| PASSAGE PROVIDED |
((
Chipotle Fans Are Loving Its Recent Post That Pokes Fun At Cilantro Haters

People who dislike Chipotle often claim that the cilantro with which they fill their burritos tastes like soap. However, with the Internet (and SEO) being what it is, any attempt at finding people who claim this without any self-awareness results in articles explaining why Chipotle may remind people of soap.

Still, Chipotle's marketing team knows of these hypothetical discontents. So, the brand posted a rejoinder on Instagram. "Ok," Chipotle wrote, "but what if soap tasted like cilantro?" Apprehended to the thought is a picture of cilantro-scented soap with Chipotle branding.

Fans loved the chain's willingness to poke fun at itself. Between the hour of the post's upload and the writing of this article, 10,440 people had already liked the image. "Then I would eat that soap," multiple people declared. Others offered similar answers, saying "I'll buy." One person, however, put their thumb on the issue of Chipotle's joke. "We wouldn't know what it tastes like so we can't give you an answer," they noted. Obviously, if cilantro tastes like soap and soap tastes like cilantro, changing the object tasted would not do anything to address the taste.

So, where have all these claims come from?
))
| INSTRUCTIONS |
1. Reproduce the part of the Chipotle cilantro article that begins at the words "Chipotle Fans Are" and ends after the words "people of soap.".
2. Using the Chipotle cilantro article, decide whether each statement agrees with it: (a) the post showed cilantro-scented soap carrying Chipotle branding; (b) fewer than 10,000 people had liked the image when the article was written; (c) Chipotle posted its rejoinder on Twitter. Answer yes or no for each, quoting the deciding words.
3. Extend the article about Chipotle's cilantro soap post, picking up after its final sentence.

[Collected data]
((
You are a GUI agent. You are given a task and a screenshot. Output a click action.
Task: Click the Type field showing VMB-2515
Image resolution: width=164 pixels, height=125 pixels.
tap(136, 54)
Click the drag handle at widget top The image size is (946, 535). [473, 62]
))
| SET OF ANSWERS |
1.
Chipotle Fans Are Loving Its Recent Post That Pokes Fun At Cilantro Haters

People who dislike Chipotle often claim that the cilantro with which they fill their burritos tastes like soap. However, with the Internet (and SEO) being what it is, any attempt at finding people who claim this without any self-awareness results in articles explaining why Chipotle may remind people of soap.

2.
(a) Yes: "a picture of cilantro-scented soap with Chipotle branding."
(b) No: "10,440 people had already liked the image."
(c) No: "the brand posted a rejoinder on Instagram."

3.
The base claim that cilantro and, by extension, Chipotle's food taste like soap comes from the DNA shared by a largish group of Europeans and their descendants. Taste of Home explains that, while 14 to 21 percent of Europeans, East Asians, and Africans dislike cilantro, the former consistently exhibit a DNA variation that means they taste cilantro as soap. "A common genetic variation was found among the cilantro haters that's associated with the trait in a subset of people with European ancestry."

However, it is, in fact, easier to find explanations of the hatred than examples of the hatred itself. This is largely because of all the SEO articles that have been written to explain why cilantro tastes like soap, which write and rewrite the phrase "cilantro tastes like soap" and so attract the attention of your search engine more readily than a one-off comment. With some searching, though, groups do emerge, such as an anti-cilantro subreddit. They exist. They just don't draw as much attention to themselves as the cilantro-lovers who try to counter how anyone could hate Chipotle.